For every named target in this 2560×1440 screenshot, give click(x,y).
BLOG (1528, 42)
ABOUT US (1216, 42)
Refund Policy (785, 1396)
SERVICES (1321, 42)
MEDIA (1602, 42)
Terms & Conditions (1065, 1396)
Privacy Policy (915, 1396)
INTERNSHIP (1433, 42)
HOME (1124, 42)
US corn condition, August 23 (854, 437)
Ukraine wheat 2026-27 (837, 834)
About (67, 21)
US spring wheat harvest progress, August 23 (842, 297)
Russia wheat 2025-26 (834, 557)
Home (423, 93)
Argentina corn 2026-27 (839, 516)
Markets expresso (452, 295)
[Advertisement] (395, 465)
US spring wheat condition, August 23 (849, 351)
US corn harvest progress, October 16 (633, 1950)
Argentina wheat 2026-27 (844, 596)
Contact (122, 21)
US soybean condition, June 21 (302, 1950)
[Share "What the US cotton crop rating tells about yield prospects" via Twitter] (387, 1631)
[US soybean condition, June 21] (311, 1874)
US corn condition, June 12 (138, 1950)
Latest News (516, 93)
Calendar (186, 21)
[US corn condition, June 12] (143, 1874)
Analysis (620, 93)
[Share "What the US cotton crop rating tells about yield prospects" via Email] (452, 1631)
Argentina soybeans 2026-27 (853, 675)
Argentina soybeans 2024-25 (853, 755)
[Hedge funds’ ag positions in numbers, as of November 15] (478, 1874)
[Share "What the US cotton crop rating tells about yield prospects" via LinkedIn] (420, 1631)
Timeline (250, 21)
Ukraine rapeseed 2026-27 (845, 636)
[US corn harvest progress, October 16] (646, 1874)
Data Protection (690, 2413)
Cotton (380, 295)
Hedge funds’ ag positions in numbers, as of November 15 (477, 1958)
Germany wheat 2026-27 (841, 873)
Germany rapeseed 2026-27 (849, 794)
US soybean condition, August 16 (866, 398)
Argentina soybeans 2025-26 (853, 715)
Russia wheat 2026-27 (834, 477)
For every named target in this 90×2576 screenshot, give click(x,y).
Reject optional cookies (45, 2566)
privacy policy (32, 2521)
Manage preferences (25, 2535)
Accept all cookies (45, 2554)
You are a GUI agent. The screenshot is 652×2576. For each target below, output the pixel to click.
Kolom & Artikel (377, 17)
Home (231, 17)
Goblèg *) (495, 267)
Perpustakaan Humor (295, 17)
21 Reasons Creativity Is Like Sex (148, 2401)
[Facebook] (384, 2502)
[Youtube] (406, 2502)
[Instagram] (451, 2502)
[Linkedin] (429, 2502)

◆ What is being asked ◆
Copy out all the entries shown above, character for character.

◆ Solution ◆
For every named target in this 2560×1440 screenshot, give click(x,y).
BLOG (1528, 42)
ABOUT US (1216, 42)
Refund Policy (785, 1396)
SERVICES (1321, 42)
MEDIA (1602, 42)
Terms & Conditions (1065, 1396)
Privacy Policy (915, 1396)
INTERNSHIP (1433, 42)
HOME (1124, 42)
US corn condition, August 23 (854, 437)
Ukraine wheat 2026-27 (837, 834)
About (67, 21)
US spring wheat harvest progress, August 23 (842, 297)
Russia wheat 2025-26 (834, 557)
Home (423, 93)
Argentina corn 2026-27 (839, 516)
Markets expresso (452, 295)
[Advertisement] (395, 465)
US spring wheat condition, August 23 (849, 351)
US corn harvest progress, October 16 (633, 1950)
Argentina wheat 2026-27 (844, 596)
Contact (122, 21)
US soybean condition, June 21 (302, 1950)
[Share "What the US cotton crop rating tells about yield prospects" via Twitter] (387, 1631)
[US soybean condition, June 21] (311, 1874)
US corn condition, June 12 (138, 1950)
Latest News (516, 93)
Calendar (186, 21)
[US corn condition, June 12] (143, 1874)
Analysis (620, 93)
[Share "What the US cotton crop rating tells about yield prospects" via Email] (452, 1631)
Argentina soybeans 2026-27 (853, 675)
Argentina soybeans 2024-25 (853, 755)
[Hedge funds’ ag positions in numbers, as of November 15] (478, 1874)
[Share "What the US cotton crop rating tells about yield prospects" via LinkedIn] (420, 1631)
Timeline (250, 21)
Ukraine rapeseed 2026-27 (845, 636)
[US corn harvest progress, October 16] (646, 1874)
Data Protection (690, 2413)
Cotton (380, 295)
Hedge funds’ ag positions in numbers, as of November 15 (477, 1958)
Germany wheat 2026-27 (841, 873)
Germany rapeseed 2026-27 (849, 794)
US soybean condition, August 16 (866, 398)
Argentina soybeans 2025-26 (853, 715)
Russia wheat 2026-27 (834, 477)
For every named target in this 90×2576 screenshot, give click(x,y).
Reject optional cookies (45, 2566)
privacy policy (32, 2521)
Manage preferences (25, 2535)
Accept all cookies (45, 2554)
You are a GUI agent. The screenshot is 652×2576. For each target below, output the pixel to click.
Kolom & Artikel (377, 17)
Home (231, 17)
Goblèg *) (495, 267)
Perpustakaan Humor (295, 17)
21 Reasons Creativity Is Like Sex (148, 2401)
[Facebook] (384, 2502)
[Youtube] (406, 2502)
[Instagram] (451, 2502)
[Linkedin] (429, 2502)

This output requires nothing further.